# Texto fornecido
Fazer
mais do que definir e brevemente esboçar os conceitos associados com idolatria,
é impossível, considerando as páginas disponíveis desta revista. Contudo, é
vital que façamos assim, porque idolatria é o problema tratado com mais
frequência nas Escrituras. Seguramente podemos concluir disto, que idolatria é
nosso problema mais predominante.
Os expressivos retratos de idolatria das Escrituras
- o bezerro de ouro de Arão (Ex.32), o roubo de Raquel dos ídolos do lar de seu
pai (Gn. 31) e a exposição vívida de Isaías do absurdo da adoração de ídolo
(Is. 44:13-20), por exemplo - tratam de pecados que estão tão presentes em
nossos corações, quanto estavam nos dos pagãos e dos adoradores do demônio no
Velho Testamento. Sempre que depositamos qualquer porção de nossa confiança,
não importando quão pequena, em algo que não seja o próprio Deus, você e eu
cometemos atos de idolatria exatamente tão sérios quanto se dobrar diante de
uma imagem de madeira grosseiramente talhada. Portanto, idolatria, de um ou de
outro tipo, precede cada um de nossos incontáveis pecados.
Trataremos deste tópico, não com o propósito de
condenação (a condenação foi abolida para o cristão, graças a completa obra de
Cristo), mas para iluminação: um entendimento claro da verdadeira natureza e
penetração de nosso própria idolatria. Também procuraremos a definitiva,
inegável mudança que se torna possível pela graça de Deus, quando nos
conscientizamos da profundidade da nossa inerente propensão para o pecado e
depois, em total contraste, da estatura da santidade de Deus.

# Exercício 1
Reproduza fielmente o trecho das entradas que começa na linha que contém "Where should I click to: Open the user" e segue até a última entrada, incluindo ambas as extremidades.

# Dados fornecidos
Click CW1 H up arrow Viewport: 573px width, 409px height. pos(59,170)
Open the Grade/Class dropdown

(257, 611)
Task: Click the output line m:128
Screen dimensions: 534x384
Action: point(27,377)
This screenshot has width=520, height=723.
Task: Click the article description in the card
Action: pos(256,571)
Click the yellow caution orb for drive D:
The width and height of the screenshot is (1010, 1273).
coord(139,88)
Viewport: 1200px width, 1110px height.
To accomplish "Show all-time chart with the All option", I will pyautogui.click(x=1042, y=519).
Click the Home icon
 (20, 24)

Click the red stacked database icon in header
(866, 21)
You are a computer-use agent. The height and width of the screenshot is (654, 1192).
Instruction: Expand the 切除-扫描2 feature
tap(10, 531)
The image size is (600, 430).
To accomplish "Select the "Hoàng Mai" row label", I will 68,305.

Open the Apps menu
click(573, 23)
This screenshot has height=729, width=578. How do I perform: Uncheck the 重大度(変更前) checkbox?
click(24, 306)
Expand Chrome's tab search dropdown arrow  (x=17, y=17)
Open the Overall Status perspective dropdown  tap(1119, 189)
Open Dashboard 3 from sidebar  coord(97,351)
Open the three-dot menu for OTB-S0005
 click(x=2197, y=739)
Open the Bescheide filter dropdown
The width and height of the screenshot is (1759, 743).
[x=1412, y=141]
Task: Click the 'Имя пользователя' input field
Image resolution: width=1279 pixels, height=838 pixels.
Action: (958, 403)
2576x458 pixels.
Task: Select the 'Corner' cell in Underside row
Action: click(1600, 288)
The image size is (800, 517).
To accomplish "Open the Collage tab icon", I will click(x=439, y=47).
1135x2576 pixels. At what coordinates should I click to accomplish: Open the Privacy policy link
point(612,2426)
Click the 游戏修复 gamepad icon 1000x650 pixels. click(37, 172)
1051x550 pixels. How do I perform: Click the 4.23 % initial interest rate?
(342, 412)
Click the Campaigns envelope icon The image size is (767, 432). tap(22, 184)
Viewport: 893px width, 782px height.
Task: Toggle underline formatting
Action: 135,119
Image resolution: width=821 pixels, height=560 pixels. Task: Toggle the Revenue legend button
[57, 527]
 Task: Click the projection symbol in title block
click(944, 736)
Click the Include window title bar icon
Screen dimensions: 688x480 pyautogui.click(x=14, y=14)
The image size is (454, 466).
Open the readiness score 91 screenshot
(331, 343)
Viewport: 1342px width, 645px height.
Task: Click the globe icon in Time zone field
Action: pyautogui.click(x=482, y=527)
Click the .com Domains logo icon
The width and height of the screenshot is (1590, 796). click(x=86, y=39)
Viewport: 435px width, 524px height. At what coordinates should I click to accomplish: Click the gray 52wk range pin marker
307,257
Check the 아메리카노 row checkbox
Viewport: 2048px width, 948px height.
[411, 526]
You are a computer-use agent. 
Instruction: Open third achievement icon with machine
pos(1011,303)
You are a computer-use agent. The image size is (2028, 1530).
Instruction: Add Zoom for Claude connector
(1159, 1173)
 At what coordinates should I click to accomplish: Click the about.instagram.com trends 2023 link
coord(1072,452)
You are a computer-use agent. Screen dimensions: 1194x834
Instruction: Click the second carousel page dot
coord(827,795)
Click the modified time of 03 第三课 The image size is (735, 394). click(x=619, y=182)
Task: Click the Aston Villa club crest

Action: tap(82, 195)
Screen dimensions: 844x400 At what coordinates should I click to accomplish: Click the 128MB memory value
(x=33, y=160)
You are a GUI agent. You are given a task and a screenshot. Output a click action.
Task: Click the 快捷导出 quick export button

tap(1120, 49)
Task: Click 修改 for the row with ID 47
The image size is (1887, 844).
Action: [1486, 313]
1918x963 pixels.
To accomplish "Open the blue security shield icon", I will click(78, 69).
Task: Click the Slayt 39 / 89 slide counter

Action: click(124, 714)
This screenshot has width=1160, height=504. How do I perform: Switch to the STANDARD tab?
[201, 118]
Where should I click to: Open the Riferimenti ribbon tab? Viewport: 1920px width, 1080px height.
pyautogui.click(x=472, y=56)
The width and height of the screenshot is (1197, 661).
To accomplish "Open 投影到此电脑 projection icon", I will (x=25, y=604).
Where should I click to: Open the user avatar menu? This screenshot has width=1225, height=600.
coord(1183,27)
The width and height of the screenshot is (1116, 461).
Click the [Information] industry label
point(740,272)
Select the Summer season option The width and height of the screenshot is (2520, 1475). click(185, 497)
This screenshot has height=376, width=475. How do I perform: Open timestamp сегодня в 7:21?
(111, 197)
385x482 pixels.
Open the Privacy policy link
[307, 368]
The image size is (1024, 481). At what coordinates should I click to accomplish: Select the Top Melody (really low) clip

# Exercício 2
No texto sobre idolatria, reescreva de forma mais concisa o parágrafo iniciado por "Os expressivos retratos de idolatria das Escrituras", preservando suas informações principais.

# Resposta 1
Where should I click to: Open the user avatar menu? This screenshot has width=1225, height=600.
coord(1183,27)
The width and height of the screenshot is (1116, 461).
Click the [Information] industry label
point(740,272)
Select the Summer season option The width and height of the screenshot is (2520, 1475). click(185, 497)
This screenshot has height=376, width=475. How do I perform: Open timestamp сегодня в 7:21?
(111, 197)
385x482 pixels.
Open the Privacy policy link
[307, 368]
The image size is (1024, 481). At what coordinates should I click to accomplish: Select the Top Melody (really low) clip

# Resposta 2
As imagens bíblicas de idolatria tratam de pecados tão presentes em nossos corações quanto estavam nos dos pagãos e adoradores do demônio do Velho Testamento. Entre elas estão o bezerro de ouro de Arão (Ex. 32), o roubo dos ídolos do lar do pai por Raquel (Gn. 31) e a exposição de Isaías sobre o absurdo da adoração de ídolos (Is. 44:13-20). Depositar qualquer parcela de confiança em algo que não seja Deus é idolatria tão séria quanto curvar-se diante de uma imagem de madeira. Por isso, alguma forma de idolatria precede cada um de nossos pecados.